Do we at least agree that the integral of 1/(x^2) IS -1/x??
Technically, the anti-derivative of 1/x^2 should be
-1/x+C1 for x>0
-1/x+C2 for x<0
where C1 and C2 are (possibly different) constants.

It definitely matters which side you are looking at.
Suppose f'(x)=1/x^2 and f(1)=1. You cannot determine f(-1).

3. Re: absolute values for integrals equal to log?

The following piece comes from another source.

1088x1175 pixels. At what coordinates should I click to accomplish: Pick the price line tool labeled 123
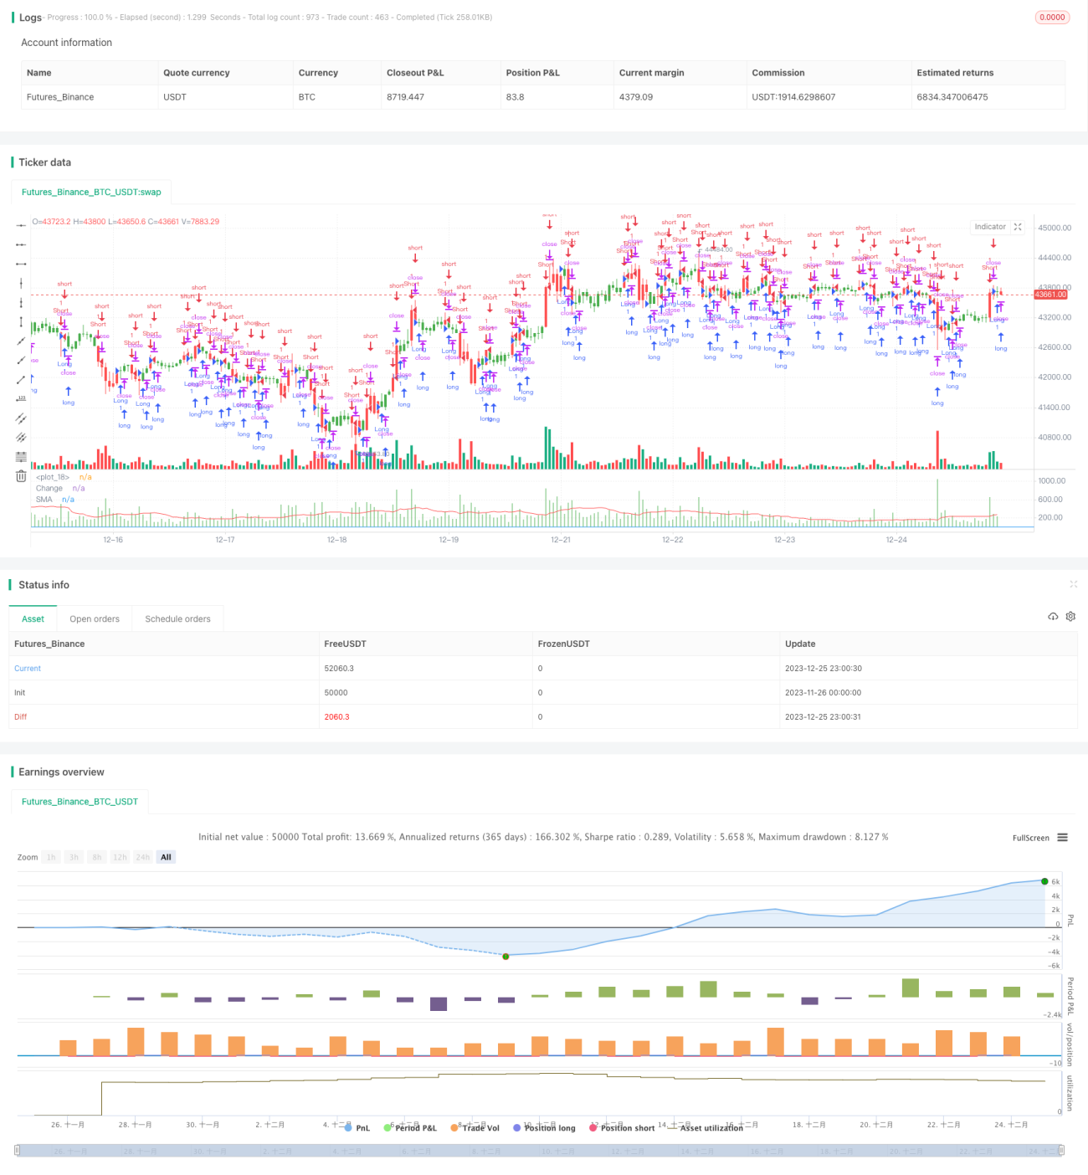click(21, 399)
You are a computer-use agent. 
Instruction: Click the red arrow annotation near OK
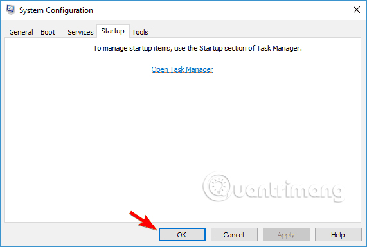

Originally Posted by peter ringout
f'=1/x^2 so f=-1/x+C. f(1)=1 imples C=2 and hence f=-1/x+2. So f(-1)=-1+2=1.
Consider two antiderivatives below.
f(x)=-1/x+2 for x>0
f(x)=-1/x for x<0
f'(x)=1/x^2 for all non-zero real values of x
f(1)=1, f(-1)=1

f(x)=-1/x+2 for x>0
f(x)=-1/x+2 for x<0
f'(x)=1/x^2 for all non-zero real values of x
f(1)=1, f(-1)=3

Both satisfy the requirement. Therefore, f(-1) cannot be uniquely determined.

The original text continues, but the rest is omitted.